Task details | Switch "location" to "position" in the records, starting at the beginning and ending at the line containing "(679, 372).", and give those lines again with nothing else changed. Leave the pictures out.
┏━━
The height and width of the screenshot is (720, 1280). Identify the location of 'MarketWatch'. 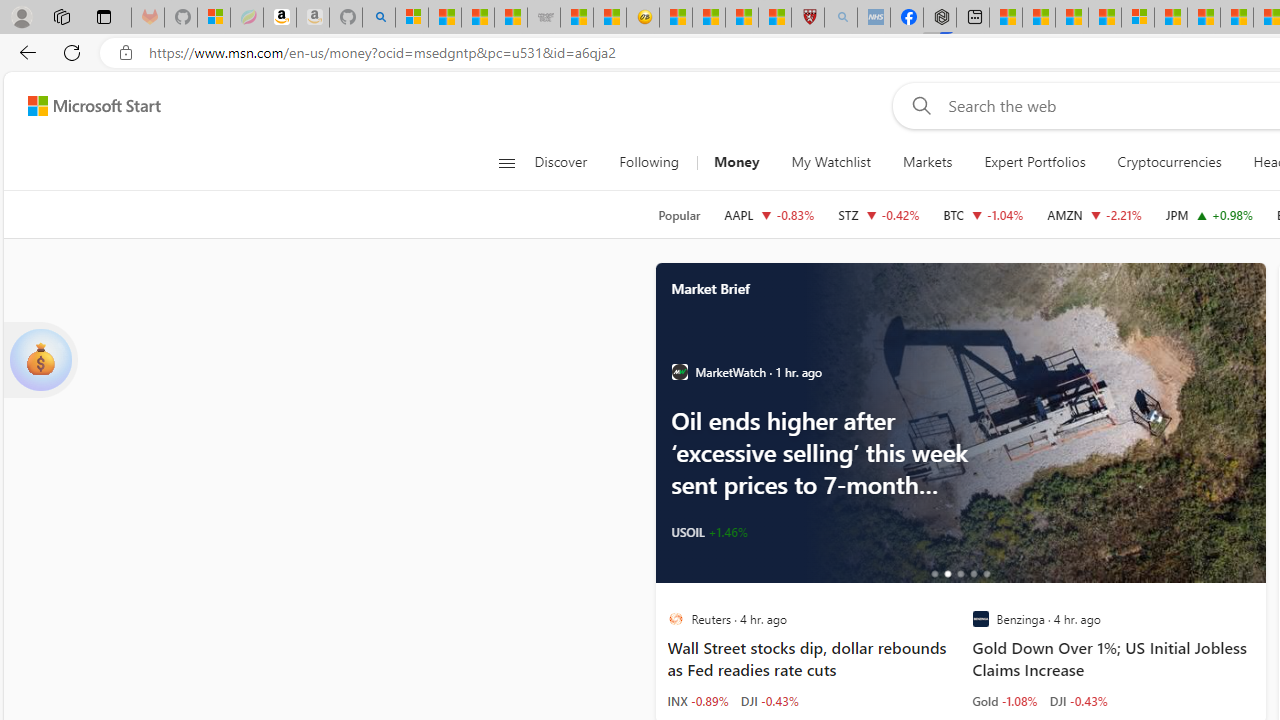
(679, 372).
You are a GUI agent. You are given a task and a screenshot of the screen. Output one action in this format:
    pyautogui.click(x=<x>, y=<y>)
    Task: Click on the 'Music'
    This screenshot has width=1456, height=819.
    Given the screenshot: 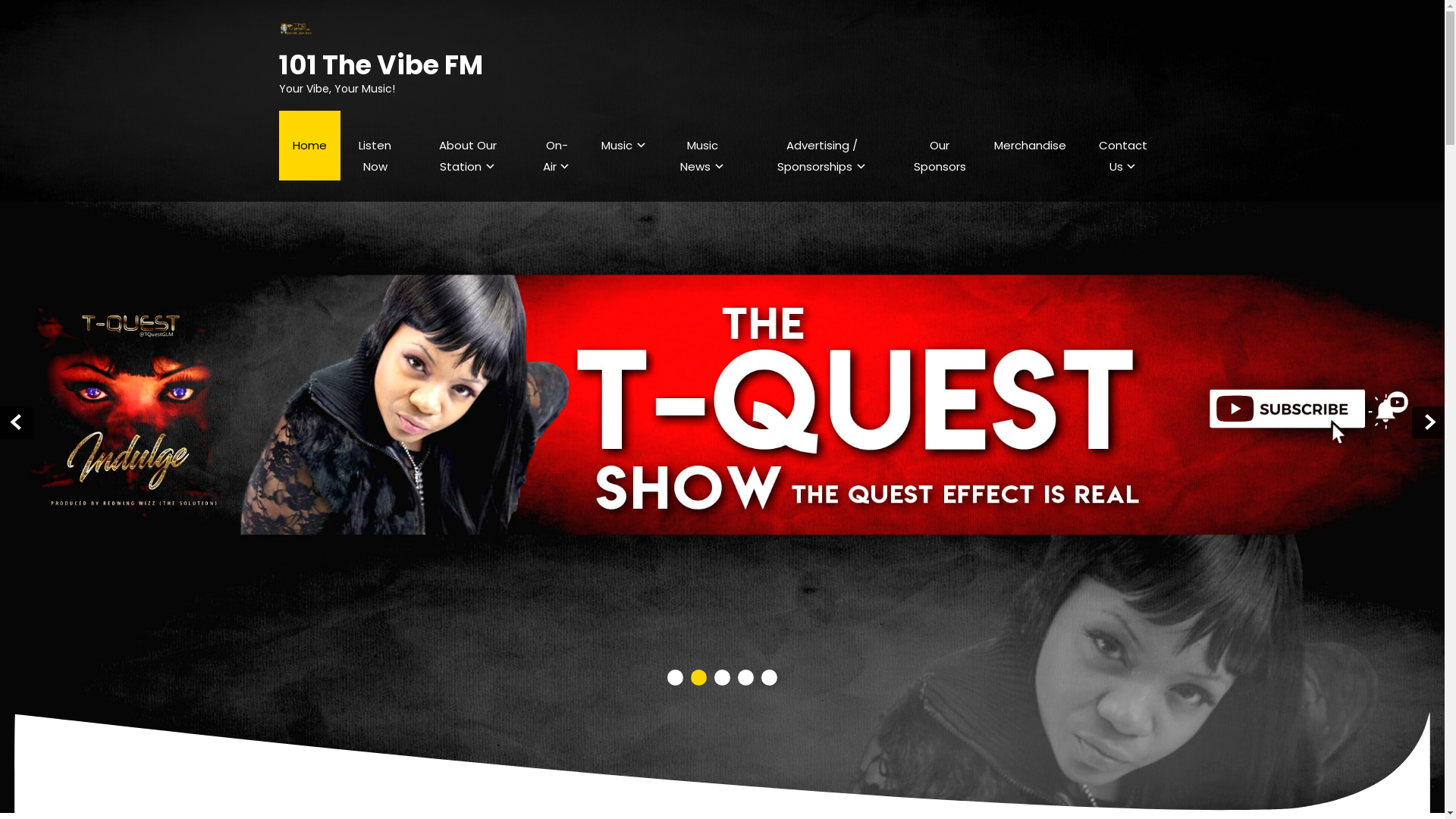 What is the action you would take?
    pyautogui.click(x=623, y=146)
┗━━
Solution to the problem |
The height and width of the screenshot is (720, 1280). Identify the position of 'MarketWatch'. 
(679, 372).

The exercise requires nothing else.